:: Supplied records ::

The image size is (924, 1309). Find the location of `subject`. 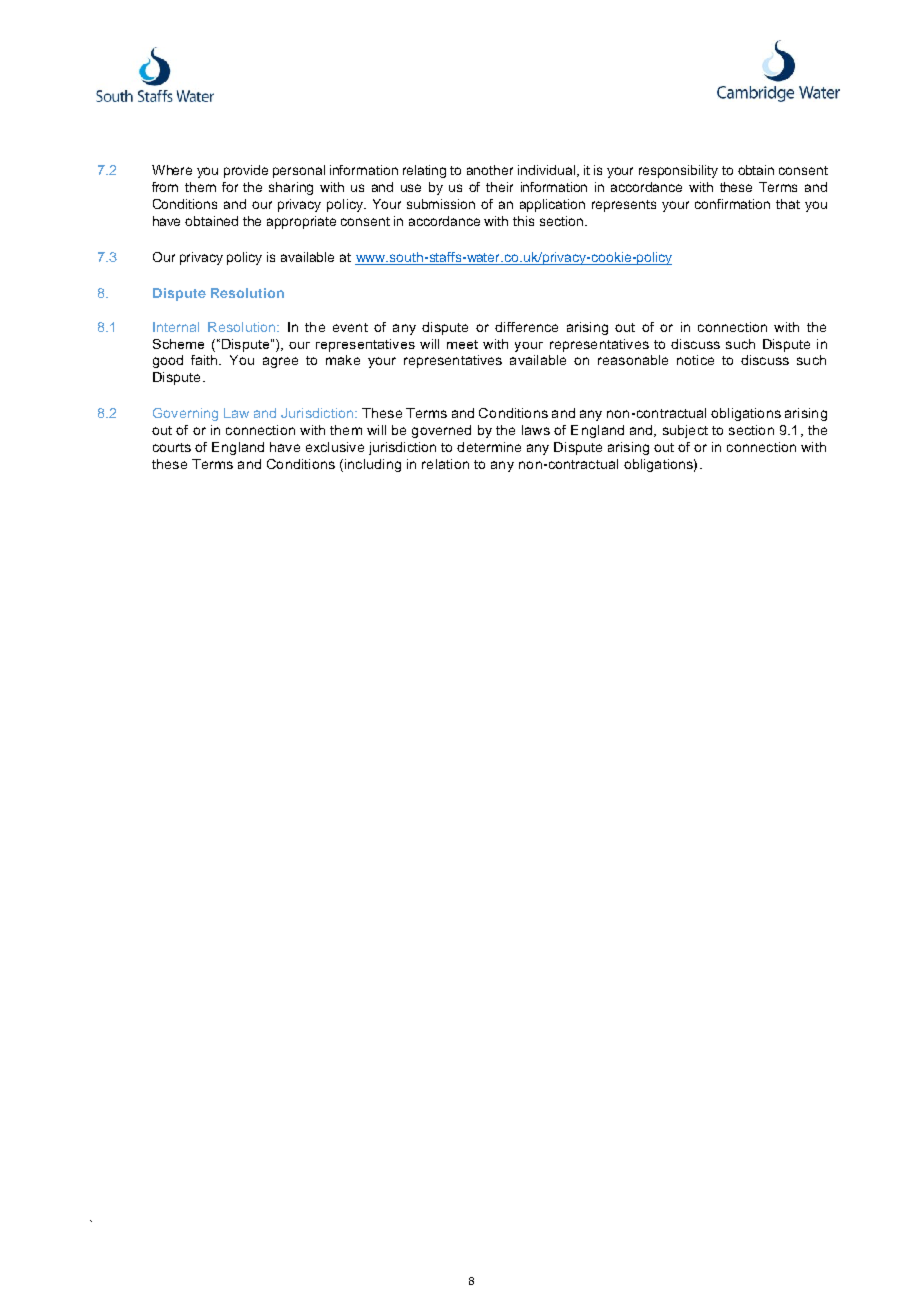

subject is located at coordinates (685, 431).
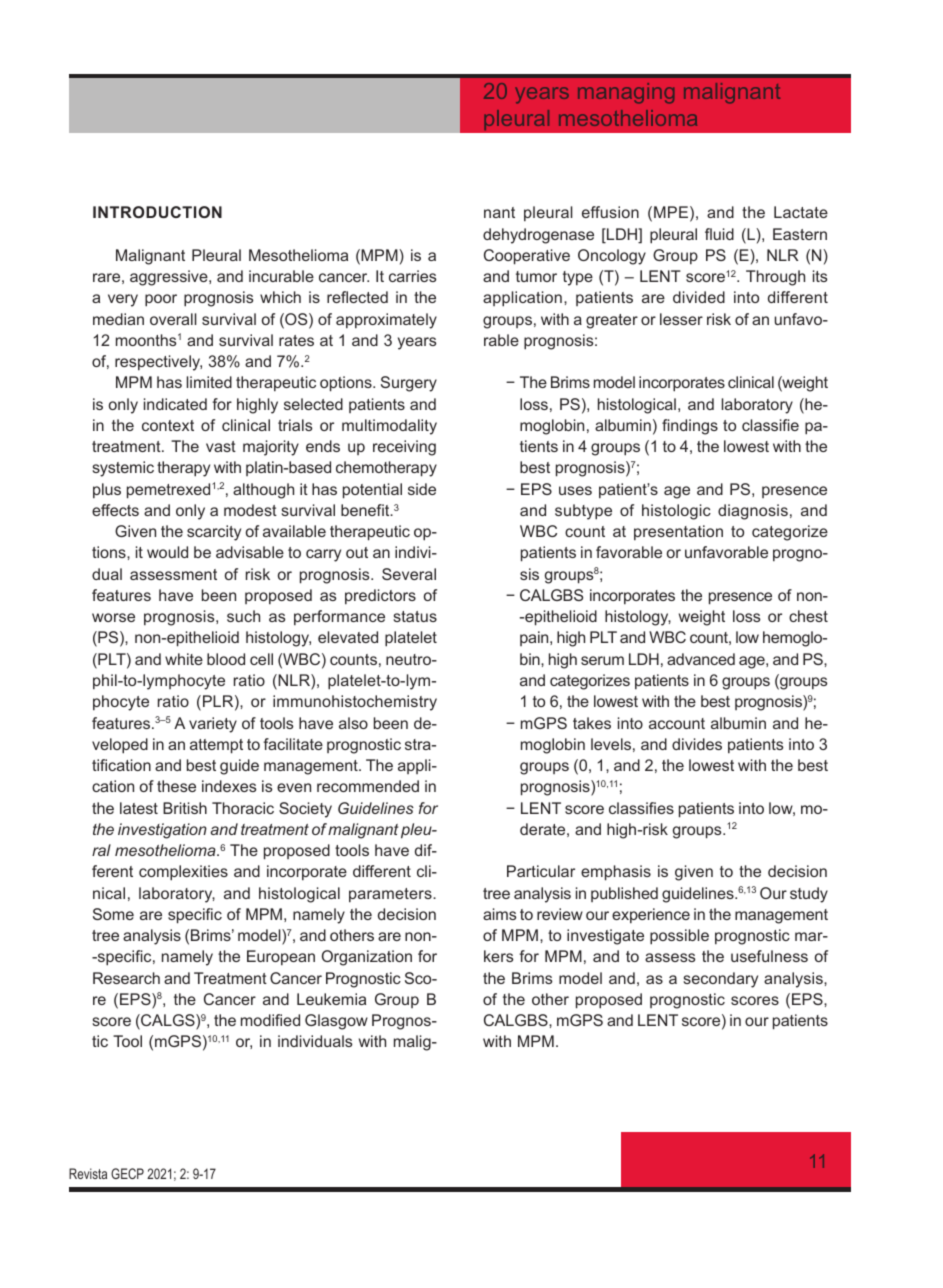  What do you see at coordinates (538, 236) in the screenshot?
I see `dehydrogenase` at bounding box center [538, 236].
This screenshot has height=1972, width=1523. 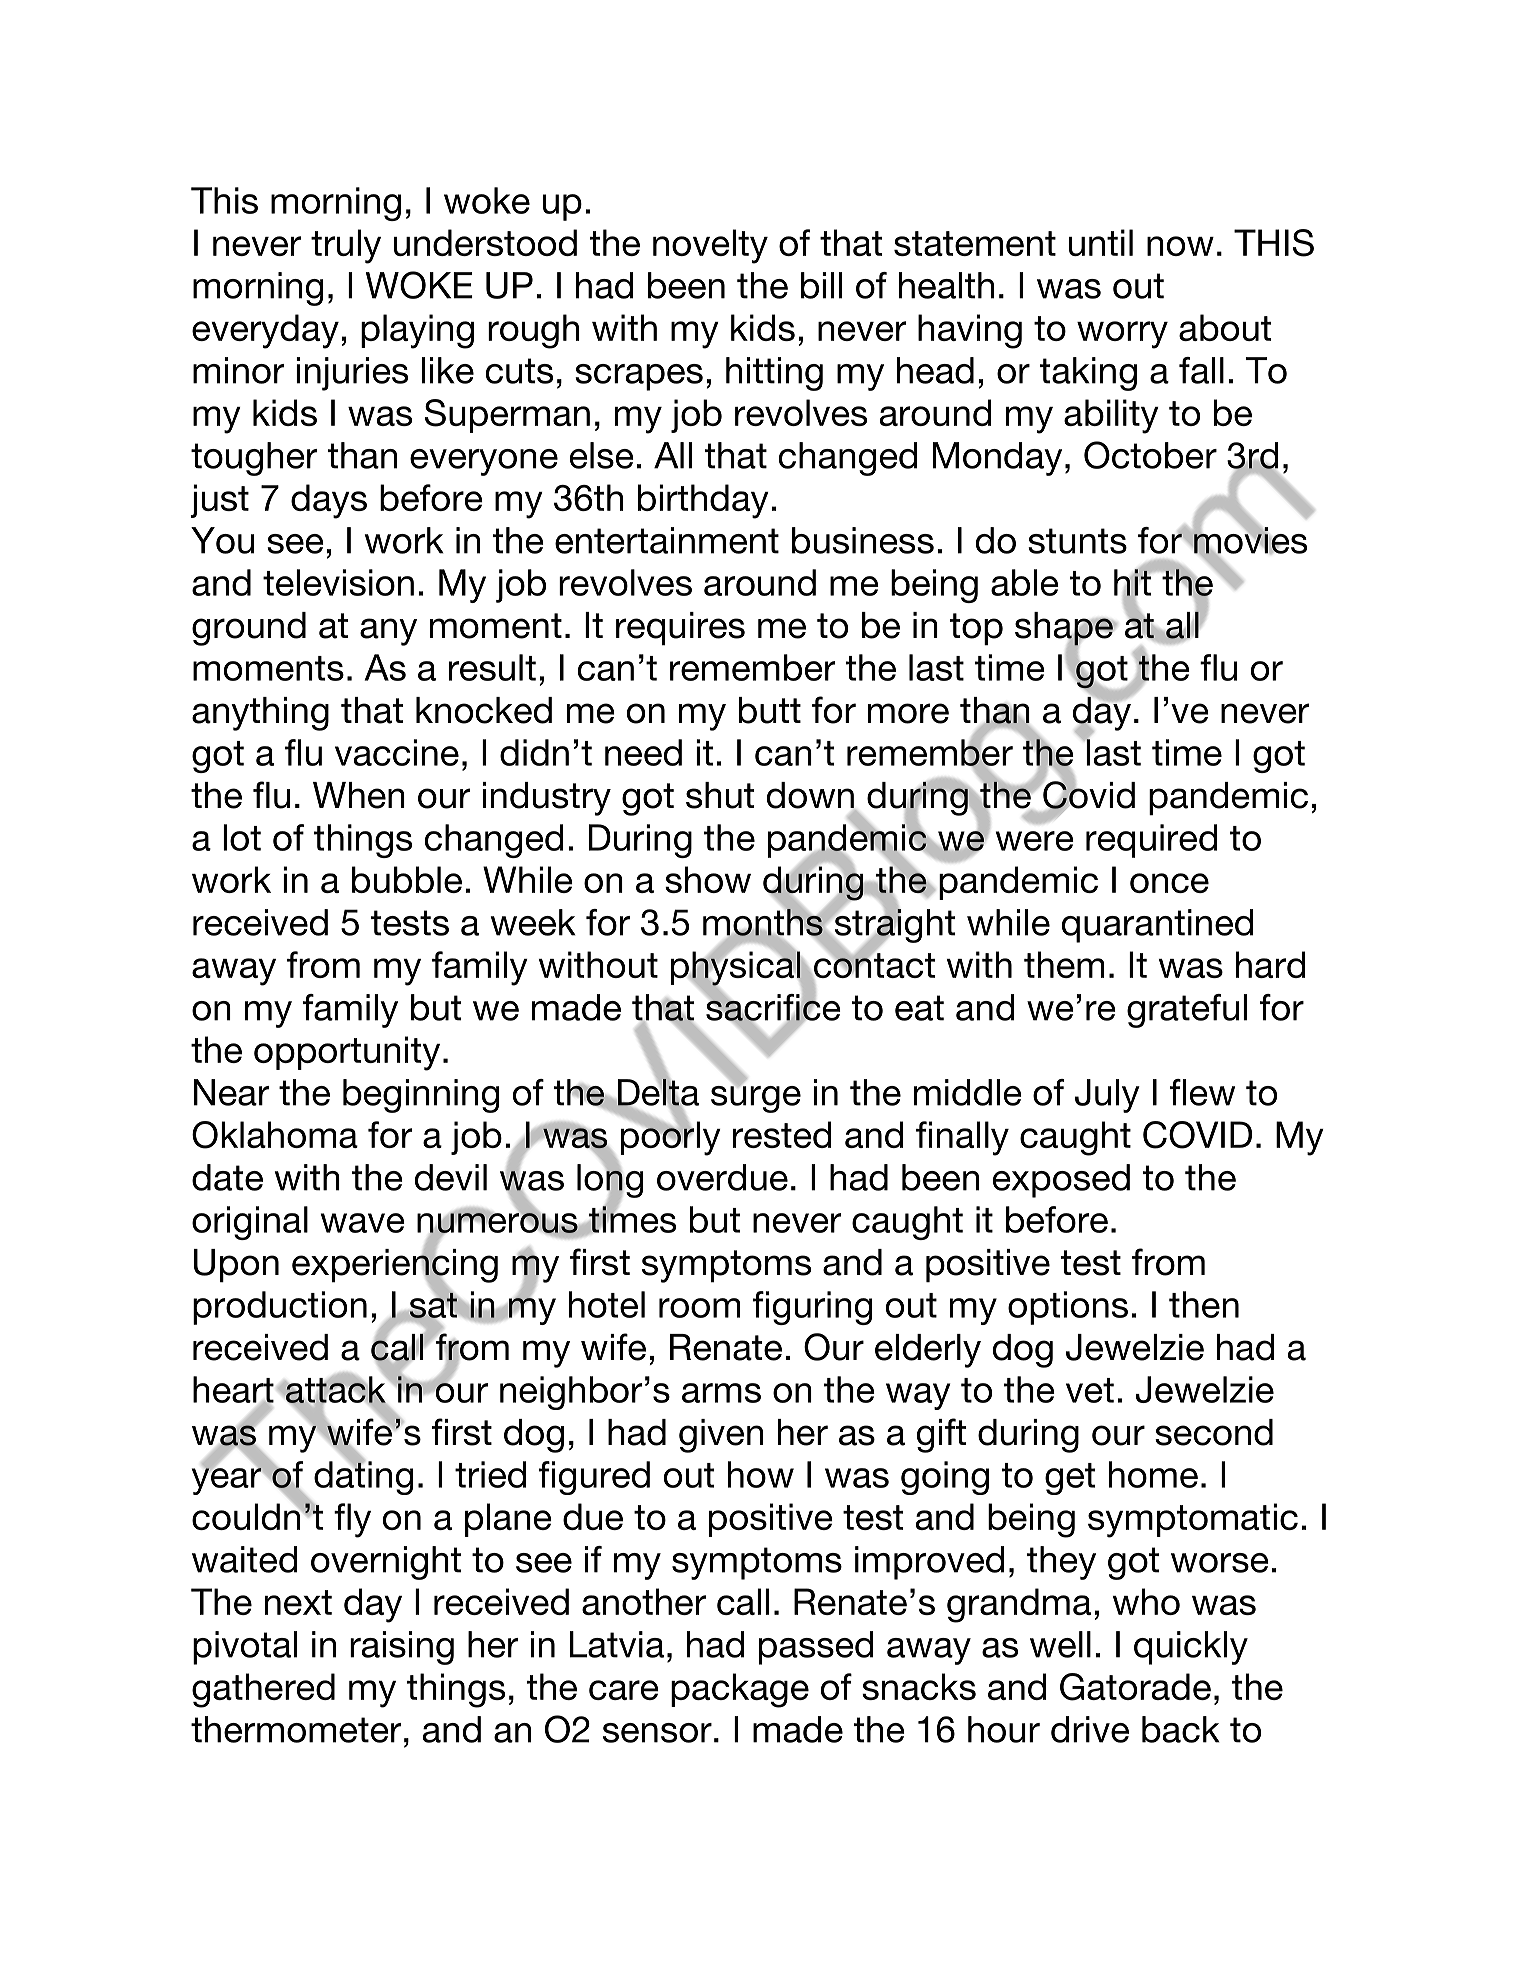 I want to click on grateful, so click(x=1187, y=1011).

:::

• What the exercise asks:
Copy out the items word for word, starting at the very beginning and ending with the line that contains "center [538, 236].". Leave the pictures out of your answer.

• Response:
The image size is (924, 1309). Find the location of `subject`. 

subject is located at coordinates (685, 431).
  What do you see at coordinates (538, 236) in the screenshot?
I see `dehydrogenase` at bounding box center [538, 236].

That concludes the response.